[A run of items]
<<<<

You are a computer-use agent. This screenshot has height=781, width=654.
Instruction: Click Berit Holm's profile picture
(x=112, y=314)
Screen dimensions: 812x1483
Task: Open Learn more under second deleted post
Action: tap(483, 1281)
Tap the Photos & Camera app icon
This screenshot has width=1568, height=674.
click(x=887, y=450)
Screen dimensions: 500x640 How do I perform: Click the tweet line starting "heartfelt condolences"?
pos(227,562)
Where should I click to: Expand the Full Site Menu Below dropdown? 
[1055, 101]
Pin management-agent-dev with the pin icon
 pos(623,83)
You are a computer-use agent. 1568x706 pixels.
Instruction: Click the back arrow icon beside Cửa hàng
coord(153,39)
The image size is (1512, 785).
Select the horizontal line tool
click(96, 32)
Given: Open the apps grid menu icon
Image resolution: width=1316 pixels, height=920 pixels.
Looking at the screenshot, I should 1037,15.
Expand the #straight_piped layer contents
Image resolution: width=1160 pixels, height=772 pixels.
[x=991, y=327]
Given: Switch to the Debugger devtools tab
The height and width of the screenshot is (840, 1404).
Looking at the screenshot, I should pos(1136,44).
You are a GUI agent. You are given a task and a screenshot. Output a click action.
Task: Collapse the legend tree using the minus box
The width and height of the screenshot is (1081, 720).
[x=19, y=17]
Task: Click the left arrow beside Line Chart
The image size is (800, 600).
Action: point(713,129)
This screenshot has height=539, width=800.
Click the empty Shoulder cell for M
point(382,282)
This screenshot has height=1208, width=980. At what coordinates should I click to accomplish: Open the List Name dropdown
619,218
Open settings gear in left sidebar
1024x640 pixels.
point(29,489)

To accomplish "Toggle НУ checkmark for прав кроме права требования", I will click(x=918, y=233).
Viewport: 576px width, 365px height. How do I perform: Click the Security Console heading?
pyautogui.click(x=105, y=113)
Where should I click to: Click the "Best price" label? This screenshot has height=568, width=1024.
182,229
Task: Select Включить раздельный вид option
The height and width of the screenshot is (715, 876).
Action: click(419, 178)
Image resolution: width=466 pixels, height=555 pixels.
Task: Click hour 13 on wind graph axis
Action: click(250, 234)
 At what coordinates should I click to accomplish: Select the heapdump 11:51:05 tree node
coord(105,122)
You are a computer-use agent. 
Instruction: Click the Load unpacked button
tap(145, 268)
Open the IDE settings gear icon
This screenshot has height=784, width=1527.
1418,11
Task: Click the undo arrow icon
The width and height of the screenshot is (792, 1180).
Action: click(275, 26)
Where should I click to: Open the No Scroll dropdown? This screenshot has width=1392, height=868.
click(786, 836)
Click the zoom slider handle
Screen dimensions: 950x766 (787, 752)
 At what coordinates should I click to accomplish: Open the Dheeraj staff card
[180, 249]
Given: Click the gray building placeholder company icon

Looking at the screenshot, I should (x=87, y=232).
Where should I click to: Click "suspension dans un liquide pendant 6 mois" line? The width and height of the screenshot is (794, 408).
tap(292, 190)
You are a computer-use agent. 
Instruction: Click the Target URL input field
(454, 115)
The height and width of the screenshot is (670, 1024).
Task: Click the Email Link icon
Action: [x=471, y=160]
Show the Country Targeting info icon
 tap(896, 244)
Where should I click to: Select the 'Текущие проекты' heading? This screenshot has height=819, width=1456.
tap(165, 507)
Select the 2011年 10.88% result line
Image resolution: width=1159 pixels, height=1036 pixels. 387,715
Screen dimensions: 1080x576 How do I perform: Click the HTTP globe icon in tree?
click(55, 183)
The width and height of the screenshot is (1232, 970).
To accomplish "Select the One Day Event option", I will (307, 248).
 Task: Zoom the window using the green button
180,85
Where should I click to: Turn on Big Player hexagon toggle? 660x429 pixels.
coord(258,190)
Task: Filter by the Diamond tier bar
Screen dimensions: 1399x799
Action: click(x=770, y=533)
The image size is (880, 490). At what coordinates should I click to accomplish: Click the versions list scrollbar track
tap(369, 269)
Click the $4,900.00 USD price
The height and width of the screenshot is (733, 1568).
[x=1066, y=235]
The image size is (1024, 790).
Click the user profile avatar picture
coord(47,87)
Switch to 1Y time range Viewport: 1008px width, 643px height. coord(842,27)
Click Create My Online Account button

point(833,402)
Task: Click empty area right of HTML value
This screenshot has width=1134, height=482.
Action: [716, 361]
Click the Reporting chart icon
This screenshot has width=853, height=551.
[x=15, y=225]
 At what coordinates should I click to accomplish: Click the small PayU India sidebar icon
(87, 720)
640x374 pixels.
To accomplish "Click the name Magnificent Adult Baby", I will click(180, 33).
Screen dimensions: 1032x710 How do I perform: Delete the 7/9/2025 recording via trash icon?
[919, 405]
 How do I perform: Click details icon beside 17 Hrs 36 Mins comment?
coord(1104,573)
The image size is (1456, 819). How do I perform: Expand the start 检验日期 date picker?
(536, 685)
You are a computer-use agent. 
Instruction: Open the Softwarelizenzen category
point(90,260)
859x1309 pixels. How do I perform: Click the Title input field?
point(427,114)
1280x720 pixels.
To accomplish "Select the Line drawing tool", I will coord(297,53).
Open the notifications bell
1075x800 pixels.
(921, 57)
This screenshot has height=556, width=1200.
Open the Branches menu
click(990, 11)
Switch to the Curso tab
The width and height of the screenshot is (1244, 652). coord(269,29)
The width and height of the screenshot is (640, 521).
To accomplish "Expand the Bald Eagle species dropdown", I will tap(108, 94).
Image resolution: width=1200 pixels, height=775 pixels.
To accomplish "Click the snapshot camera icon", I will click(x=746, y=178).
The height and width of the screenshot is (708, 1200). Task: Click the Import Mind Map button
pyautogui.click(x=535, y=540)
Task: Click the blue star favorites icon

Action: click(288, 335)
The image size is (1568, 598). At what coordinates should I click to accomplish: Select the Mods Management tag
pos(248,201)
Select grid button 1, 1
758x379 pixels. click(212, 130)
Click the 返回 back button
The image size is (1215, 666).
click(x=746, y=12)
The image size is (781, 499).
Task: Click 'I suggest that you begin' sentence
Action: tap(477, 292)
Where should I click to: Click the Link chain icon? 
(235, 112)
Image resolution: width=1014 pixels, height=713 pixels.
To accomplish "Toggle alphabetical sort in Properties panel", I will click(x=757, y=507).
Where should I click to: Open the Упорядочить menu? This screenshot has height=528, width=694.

>>>>

#### TASK DIRECTIONS
Repeat the lines between the one holding "Open the notifications bell" and the one holding "Action: click(288, 335)", inclusive.

#### EXERCISE RESPONSE
Open the notifications bell
1075x800 pixels.
(921, 57)
This screenshot has height=556, width=1200.
Open the Branches menu
click(990, 11)
Switch to the Curso tab
The width and height of the screenshot is (1244, 652). coord(269,29)
The width and height of the screenshot is (640, 521).
To accomplish "Expand the Bald Eagle species dropdown", I will tap(108, 94).
Image resolution: width=1200 pixels, height=775 pixels.
To accomplish "Click the snapshot camera icon", I will click(x=746, y=178).
The height and width of the screenshot is (708, 1200). Task: Click the Import Mind Map button
pyautogui.click(x=535, y=540)
Task: Click the blue star favorites icon

Action: click(288, 335)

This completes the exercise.